A $1.4 million Ponzi scheme ended in March when Michael Sullivan of South Hill was sentenced to five years in prison. Sullivan, while doing business as Kenhill Financial, embezzled money from at least 15 investors during a three-year period. His lawyer Patrick Hanes described Sullivan’s actions as a failed investment strategy.

A South Hill man, Jesse R. Wiley, Jr. was sentenced to 40 years in prison in June for the attempted murder of his girlfriend Wendy Ashworth. In a bizarre twist, during Wiley’s sentencing Ashworth told Judge Osborn she still loved Wiley and hoped to marry him one day.
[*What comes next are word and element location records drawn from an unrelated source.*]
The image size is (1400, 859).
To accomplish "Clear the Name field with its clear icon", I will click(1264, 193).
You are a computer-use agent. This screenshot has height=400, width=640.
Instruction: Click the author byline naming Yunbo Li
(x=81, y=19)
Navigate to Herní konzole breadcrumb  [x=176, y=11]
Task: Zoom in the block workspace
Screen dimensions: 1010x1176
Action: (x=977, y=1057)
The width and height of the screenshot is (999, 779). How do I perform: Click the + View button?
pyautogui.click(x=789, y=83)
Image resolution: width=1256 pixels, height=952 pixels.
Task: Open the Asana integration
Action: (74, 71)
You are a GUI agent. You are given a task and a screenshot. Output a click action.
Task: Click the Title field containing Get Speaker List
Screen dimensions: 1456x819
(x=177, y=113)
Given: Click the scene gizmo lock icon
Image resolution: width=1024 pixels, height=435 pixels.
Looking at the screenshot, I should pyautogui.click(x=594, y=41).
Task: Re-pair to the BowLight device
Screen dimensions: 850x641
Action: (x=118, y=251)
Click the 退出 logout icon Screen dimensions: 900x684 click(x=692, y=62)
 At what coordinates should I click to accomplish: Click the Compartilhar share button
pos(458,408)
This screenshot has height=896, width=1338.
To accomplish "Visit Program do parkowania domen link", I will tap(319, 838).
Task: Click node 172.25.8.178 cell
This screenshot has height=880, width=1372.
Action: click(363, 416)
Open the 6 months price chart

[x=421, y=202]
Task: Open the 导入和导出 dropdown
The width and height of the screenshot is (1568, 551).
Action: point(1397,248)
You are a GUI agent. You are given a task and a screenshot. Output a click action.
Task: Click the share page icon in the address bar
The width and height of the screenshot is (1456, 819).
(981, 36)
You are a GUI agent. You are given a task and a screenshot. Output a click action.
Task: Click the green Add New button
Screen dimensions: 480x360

22-year-old Willie Lee Hicks, Jr. of South Hill was sentenced to life in prison in August after he was convicted of raping his 12-year-old cousin.

Professed child pornographer and child molester Harry William Smith, Jr. of Boydton pleaded guilty in October to 21 sex and pornography related charges in a deal that reduced his potential sentence from 400 years in prison to 285 years. His sentencing is set for April 25, 2019.

As the year drew to a close, alleged fraud by Russell Ashby Lundy, III, former owner of Lundy Motors in South Hill, resulted in 101 felony charges, including 99 counts of obtaining money by false pretenses and two counts of forgery. He stands accused of pocketing more than $1 million from the scheme. His next trial date is set for Feb. 1.